Happy Birthday, George Eliot! (Appreciating the Avuncular)
It is perhaps fitting that my youngest nephew celebrates his first birthday today (three days before the actual event) on the 113th anniversary of the birth of his great-great Aunt Ruth and the 190th anniversary of the birth of the greatest English novelist who ever lived, Mary Anne Evans Cross (AKA George Eliot). For that great woman was particularly fond of children. Almost all her novels end with the main character romping (or otherwise in the company of) his (or her) progeny.
Eliot understood childhood and the importance of a nurturing relationship between an adult and child. And she even understood the importance of uncles. At the close of Adam Bede, while Seth the brother to the novel’s eponymous hero did not marry the woman he loved, did delight in being uncle to her children. Beckoned by his sister-in-law, Seth
. . . presently appeared stooping under the doorway, being taller than usual by the black head of a sturdy two-year-old nephew, who had caused some delay by demanding to be carried on uncle’s shoulder.
‘Better take him on thy arm, Seth,’ said Dinah, looking fondly at the stout black-eyed fellow. ’He’s troublesome to thee so.’
‘Nay, nay: Addy likes a ride on my shoulder. I can carry him so for a bit.’ A kindness which Addy acknowledged by drumming his heels with promising force against uncle Seth’s chest. But to walk by Dinah’s side, and be tyrannised over by Dinah and Adam’s children, was uncle Seth’s earthly happiness.
Last year, at this time I watched the BBC version of Silas Marner (featuring Ben Kingsley) where Eliot tells how by adopting an abandoned child, the eponymous hero found meaning and joy in his life and a connection to his his community.
“It’s a lone thing; I’m a lone thing. . . . It’s come to me,” he says when others in the community tried to take the child from him.
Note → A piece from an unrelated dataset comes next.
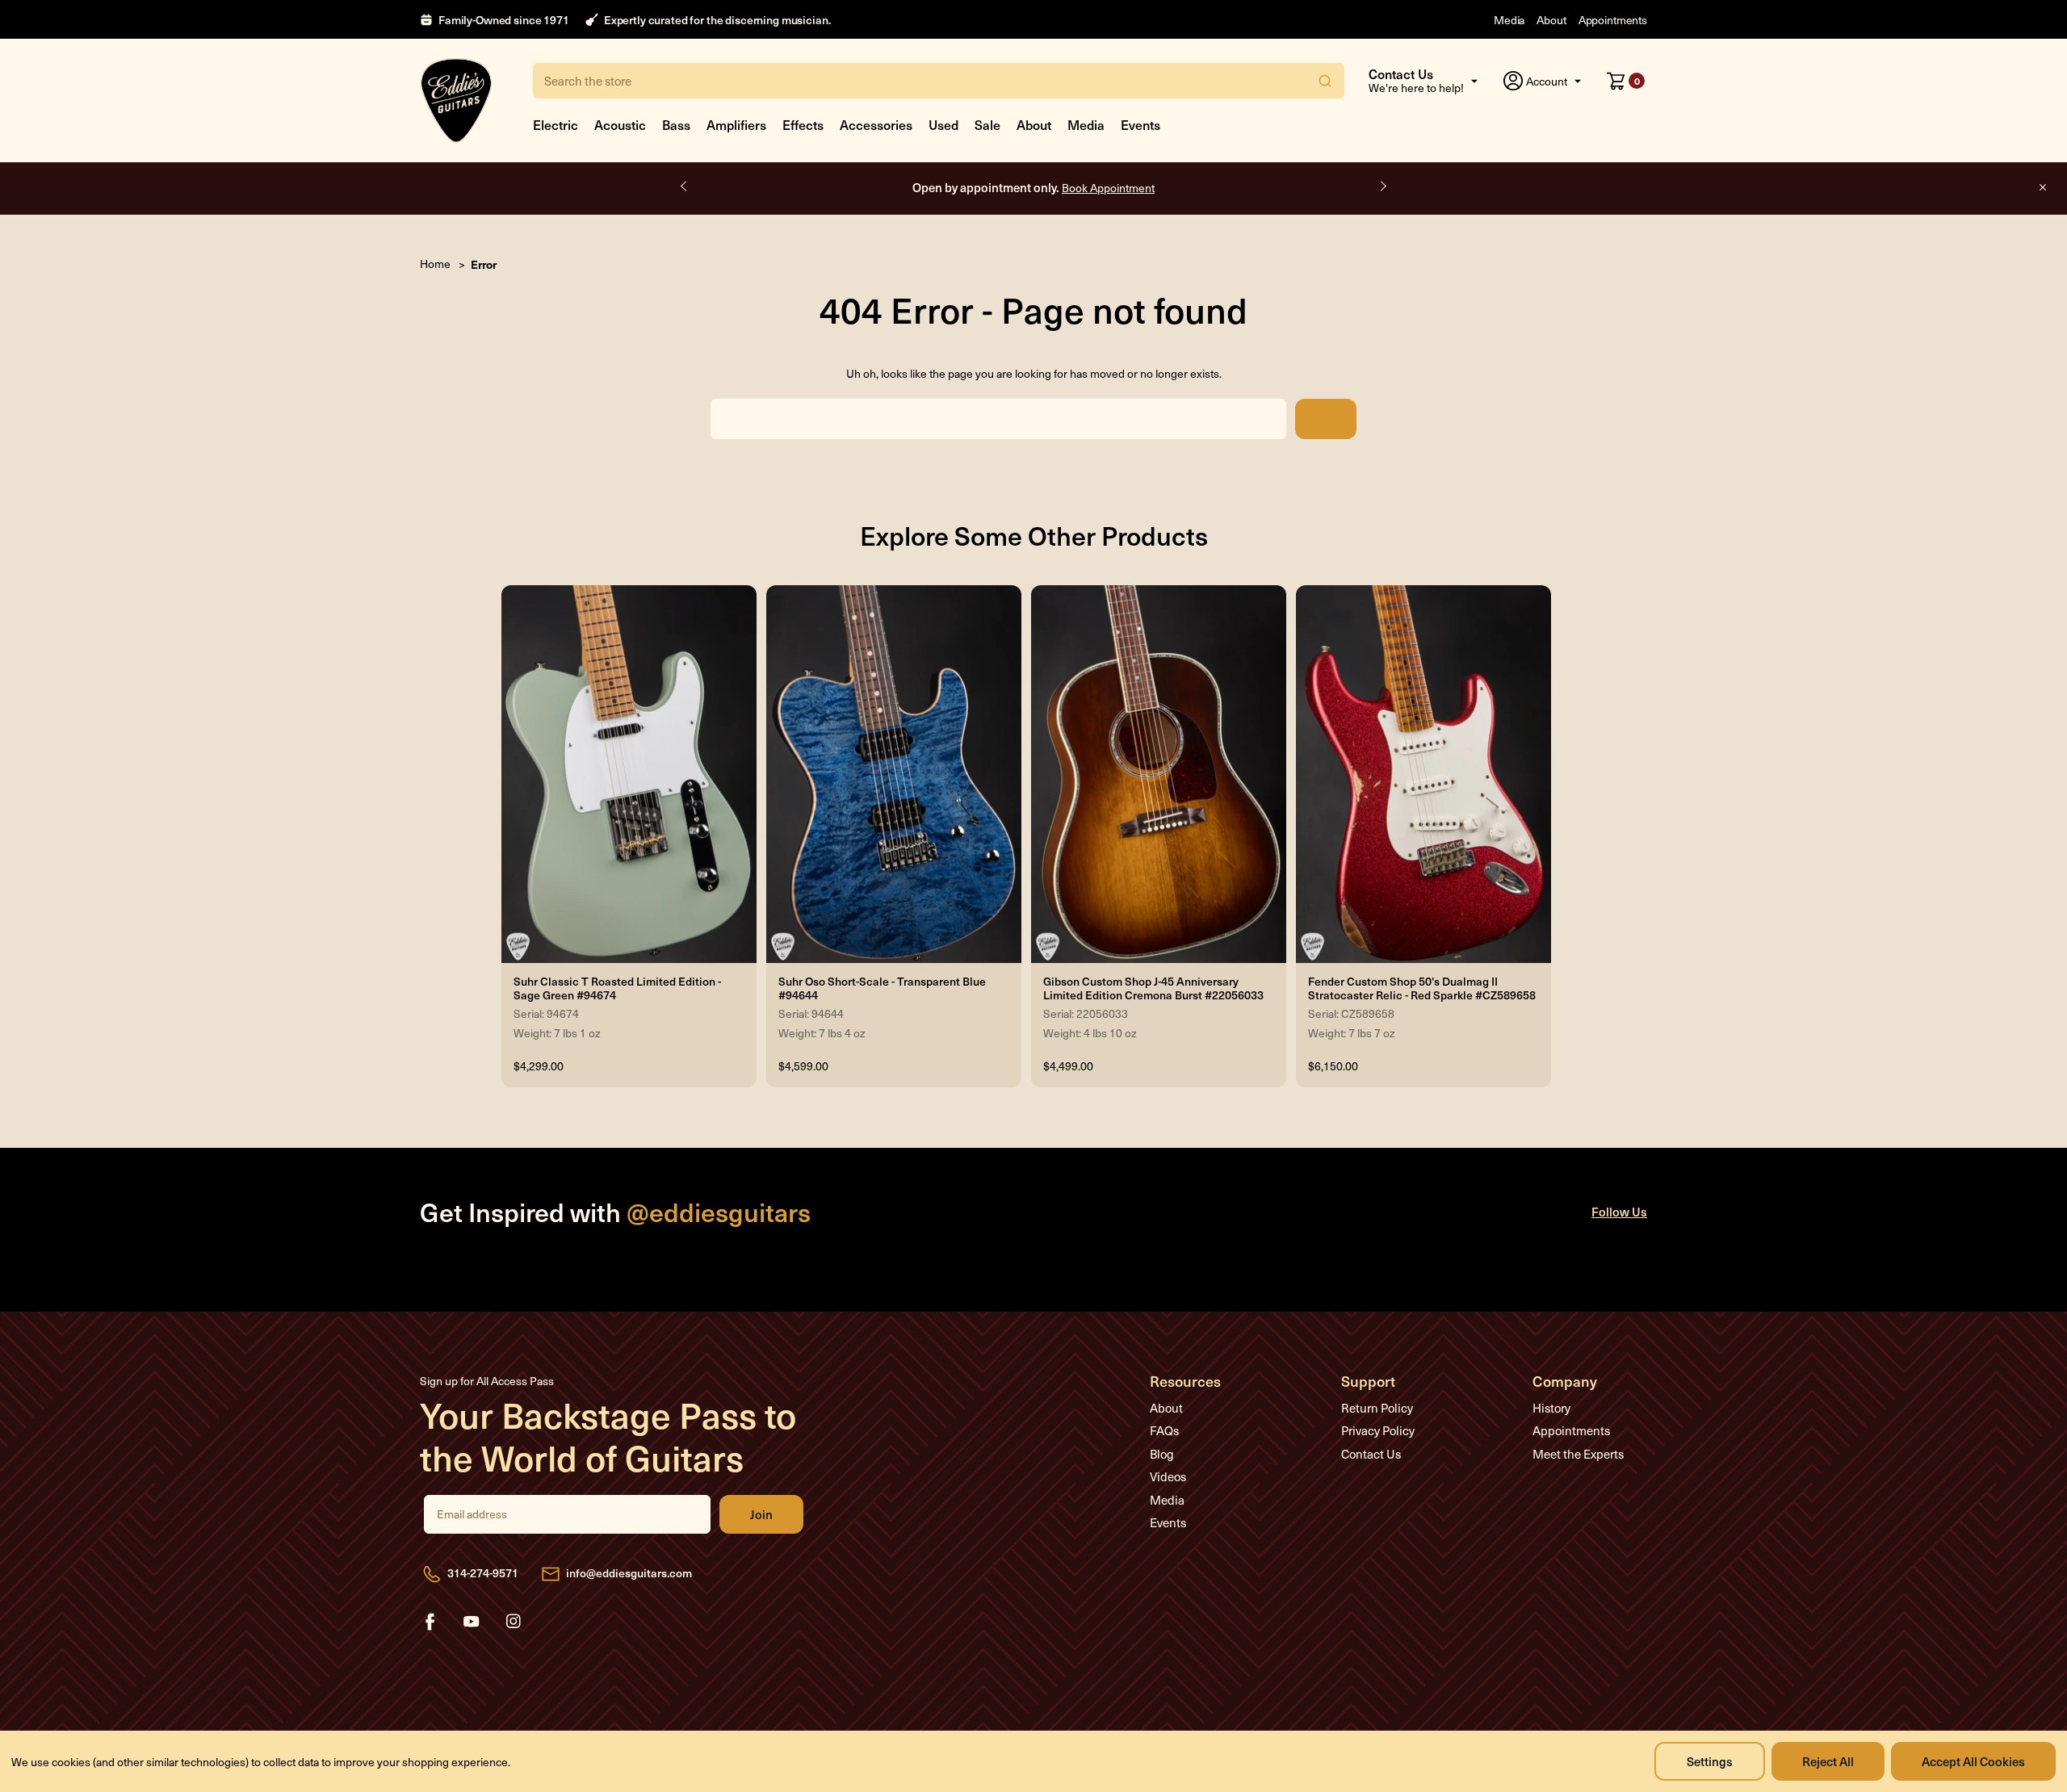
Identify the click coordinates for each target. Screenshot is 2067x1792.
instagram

Eliot so delighted in the effect of a child on an adult with an open heart:
She [that child] was perfectly quiet now, but not asleep–only soothed by sweet porridge and warmth into that wide-gazing calm which makes us older human beings, with our inward turmoil, feel a certain awe in the presence of a little child, such as we feel before some quiet majesty or beauty in the earth or sky–before a steady glowing planet, or a full-flowered eglantine, or the bending trees over a silent pathway.
In February when I was in San Francisco, my sister and her husband went for a run, leaving me to watch over my sleeping nephew. I peered into the darkened room where he was asleep in his cradle and felt a similar awe, an awe I’ve felt in the presence of his many cousins. Eliot had described something we grownups feel and have felt, perhaps for as long as members of our species could feel.
Such is the power of George Eliot’s prose, the images she invokes, the ideas she presents, the emotions she expresses. She helps us find words for our deepest thoughts and shows compassion for our everyday weaknesses. She seems to see into the troubles of all our lives and finds the balm in tender relations with our fellows.
Since I am borrowing from last year’s post to craft this one, this year I will once again cut and paste the piece I have posted in previous years:
There are holidays we all celebrate. And then there are the personal days, the anniversary of a wedding, the day we first met our beloved, the birthday of a friend, special relative or favorite writer. November 22 is one of those days for me. Not only does it mark the anniversary of the birth of a very dear great Aunt, my Aunt Ruth, who would have been 113 today, it is also the 190th anniversary of birth of the greatest English novelist, George Eliot.